The main aim of the Centre for Excellence in Solar Passive Architecture and Green Building Technologies established at CEPT University with support from Ministry of New and Renewable Energy (MNRE), was to frame strategies for developing energy efficient, low carbon and sustainable built environment using concepts of green architecture and integration of renewable energy systems.
The specific objectives for the project duration of five year (2011-2016) were to enhance knowledge and develop a database of construction materials and practices for energy efficient buildings in India. Under the project testing facilities and protocols as per standards were developed to characterize materials including glass and mirrors for their thermo-physical-optical properties. Database for energy efficient built environment in India as per indigenize guidelines, codes and standards was generated. Extensive research was done in energy policy with integrated approach to resource planning. Existing curriculum was reviewed and recommendations were developed based on feedback obtained from stakeholders. A living laboratory was established to develop concepts of Net-Zero Energy Technologies – construct technology demonstration building to house centre activities. The implementation of GRIHA, ECBC and other codes, develop standards and labeling program for Fenestration, Insulation and Solar Thermal products were facilitated under the project. It also developed criteria for sustainable higher educational campuses and conduct post-occupancy evaluations. Conducted capacity building activities by developing e-lectures, training of trainers, organizing workshops on computer simulation and various related topics.
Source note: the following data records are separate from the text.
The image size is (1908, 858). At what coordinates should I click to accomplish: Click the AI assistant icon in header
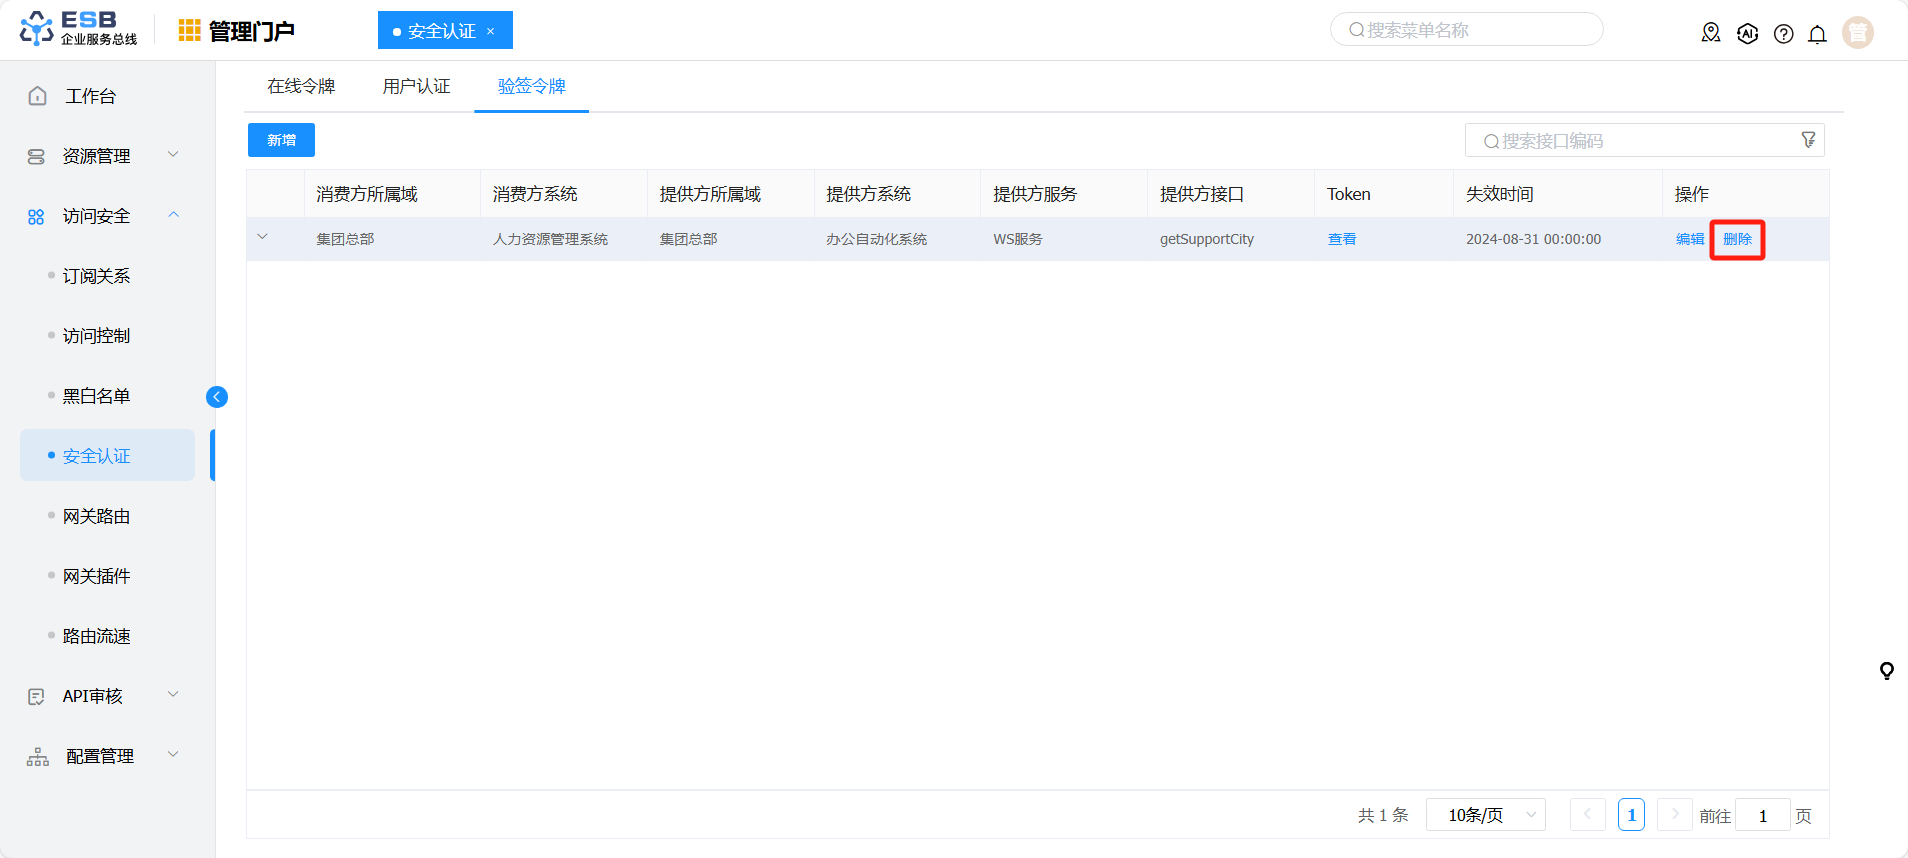[x=1747, y=33]
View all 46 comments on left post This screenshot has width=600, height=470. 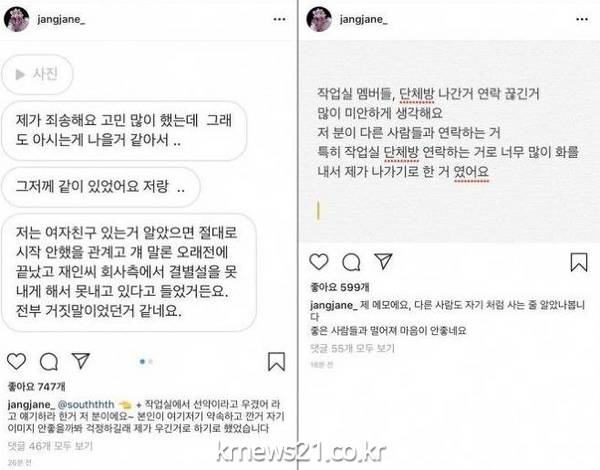point(50,446)
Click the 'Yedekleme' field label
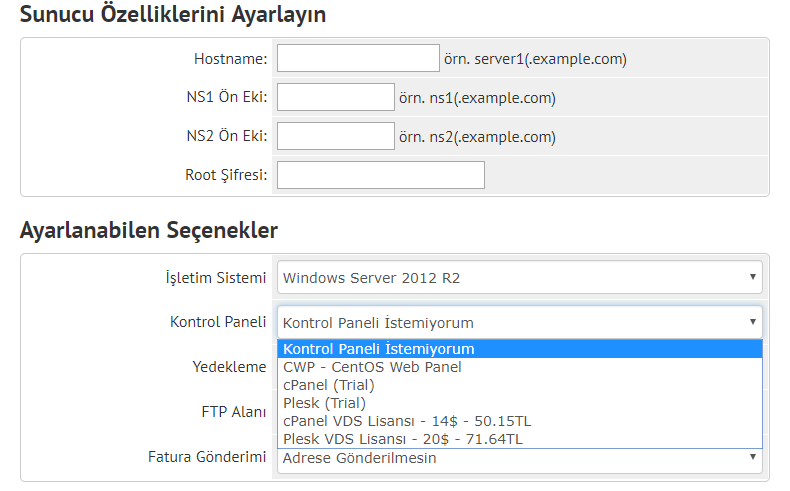Screen dimensions: 790x491 tap(229, 367)
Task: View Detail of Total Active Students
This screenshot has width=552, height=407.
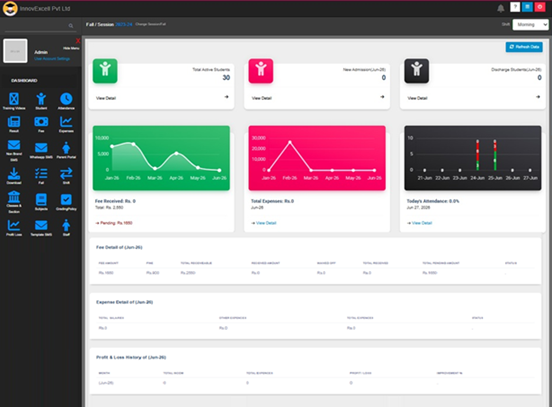Action: (106, 98)
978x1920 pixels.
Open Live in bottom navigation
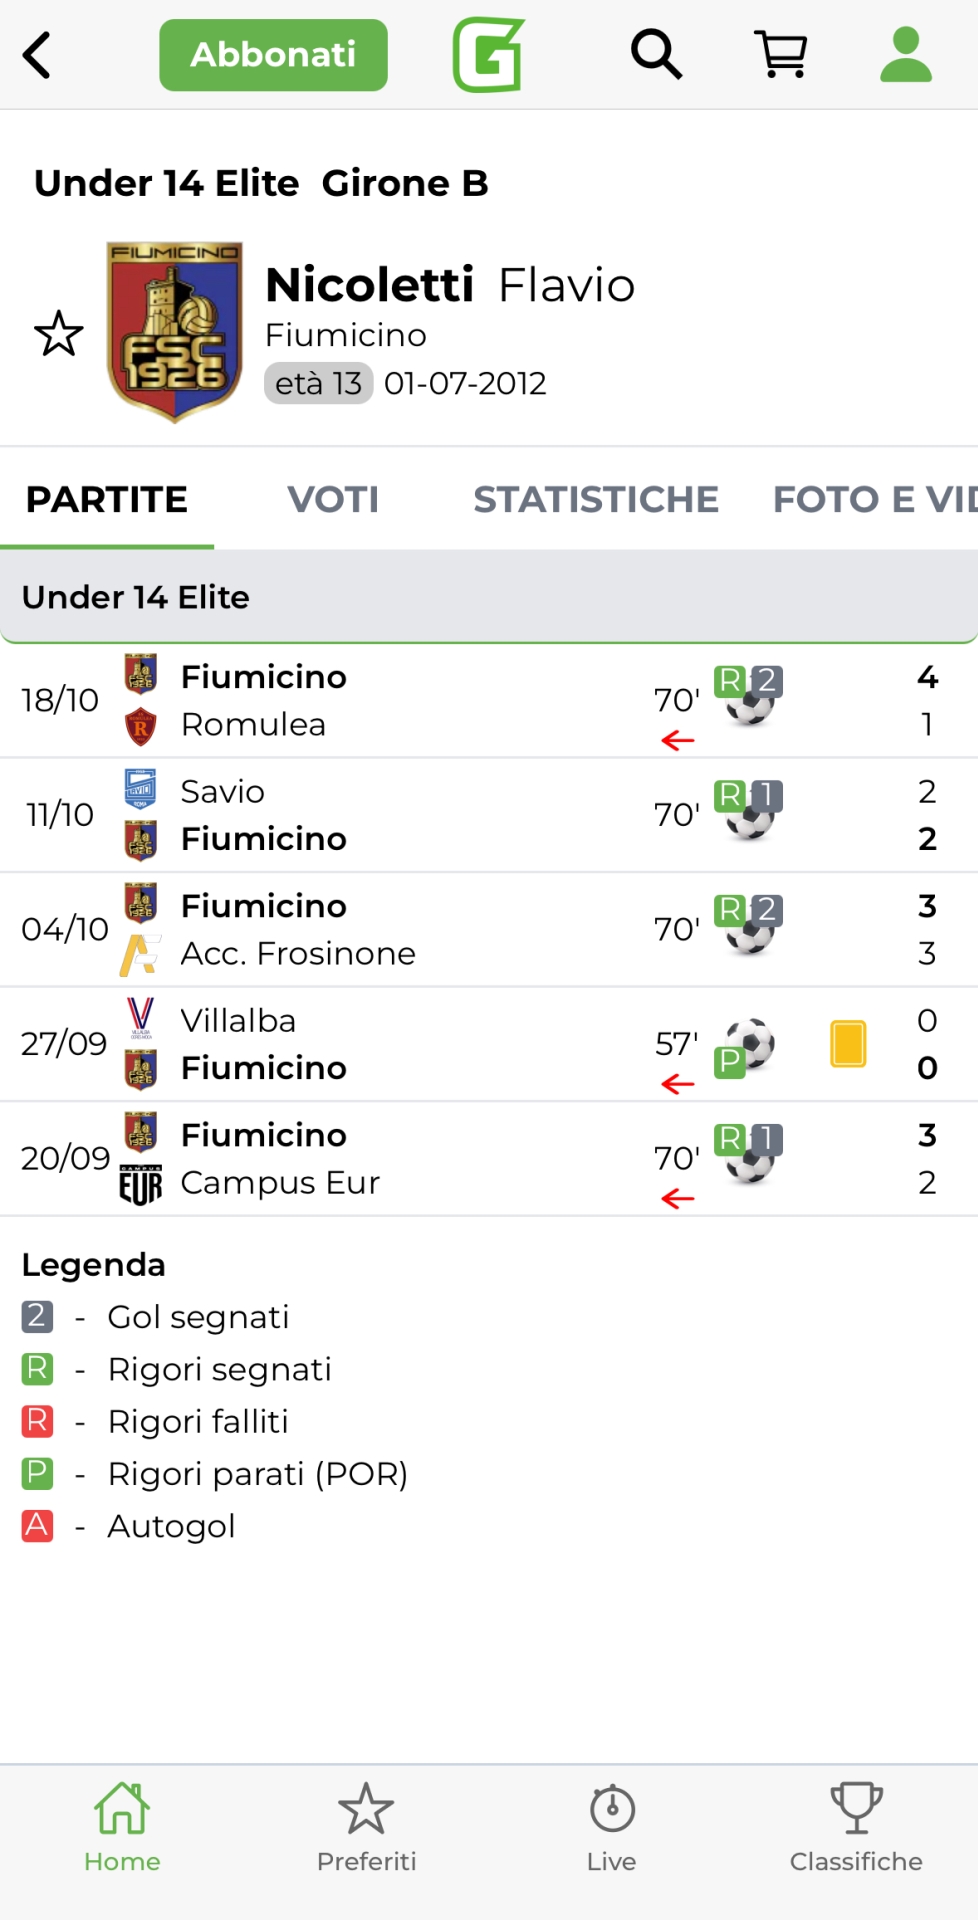(611, 1827)
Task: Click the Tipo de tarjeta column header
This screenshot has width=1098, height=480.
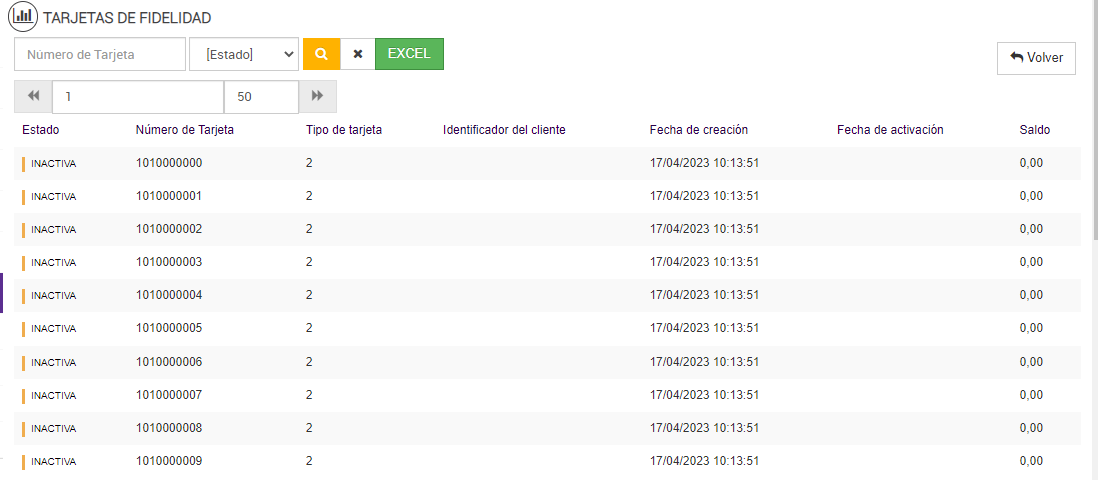Action: (x=344, y=130)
The main activities carried out during the term are:
1) Development of an India Model for Adaptive (thermal) Comfort
Considering India’s rapid economic growth in its commercial sector, soaring demand for air-conditioned (AC) buildings is predictable. If left unchecked, building air-conditioning will add immense pressure on electricity and exaggerate the peak-demand problem. The trend observed in India was to design AC office buildings (that often operate at 22.5 ± 1 °C all year round) to meet the stringent “Class A” comfort specifications articulated in documents such as ISO 2005 and ASHRAE 55 for AC buildings. This approach elevated Indian comfort expectations to levels that required unsustainable energy inputs, without improving overall occupant comfort and productivity.
The ‘IMAC 2014’ model was developed from the data collected over four survey campaigns in office buildings conducted over a period of one year. These surveys were administered in naturally ventilated, mixed-mode and AC buildings in five cities from different climate zones of India during three distinct seasons. This was done using scientifically recognized methodologies for post occupancy evaluation and thermal assessment of buildings. The goal was to demonstrate a wider band of comfort acceptable whenever occupants are permitted to adapt to their indoor environment. This study was completed in partnership with international research team from the University of Technology, Sydney.
2) Building Material Characterization and Construction Assemblies
Building materials play a major role in achieving energy efficiency. Many computer models have been developed to envisage future energy demand and are practiced across the country. However, thermo-physical-optical property of local materials is limited and the characterization of newly developed building material is not much in public domain. Through this project, an extensive data of these properties of building materials, building components and construction assemblies was developed. Opaque building materials such as clay bricks were characterized for their thermal conductivity, specific heat, etc. Transparent – translucent materials such as glass, were characterized for transmittance, absorptance and reflectance. Database and online web tool for material and construction assemblies were developed.
3) Calibrated Building Energy Simulation
Building simulations and energy calculations based on detailed modeling form an important tool for design and investigation of energy efficient buildings. Simulation tools are developed globally based on empirical data, research and software development, yet it is believed that discrepancies against actual data is inevitable. The idea was to study these differences and derive parallel relations between simulated and measured data.
Two identical life size ‘test beds’ were constructed with separate characteristics. One of the test beds deployed materials like brick whereas the other test bed used Resource Efficient Brick. This test bed became a base for experimenting different materials, components and envelope properties.
High accuracy data loggers (Onset ZedW) were installed within the test beds. These instruments recorded data of environmental parameters over duration of a year. The energy usage of the test beds was also monitored. Furthermore, an outdoor weather station measured weather parameters, which helped to analyze the data received in the internal environment. Virtual simulations generated results for two corresponding building models. The calibrated model was developed based on guidelines by ASHRAE International Standards. The input data in these models was matched with the construction data for accurate results. The results were compared against the logged data from the two test beds. The differences were analyzed and possible reasons for the deviation were evaluated. This research was furthered, by calibrating a various building envelopes and analyzing them to develop a critical database for Indian context.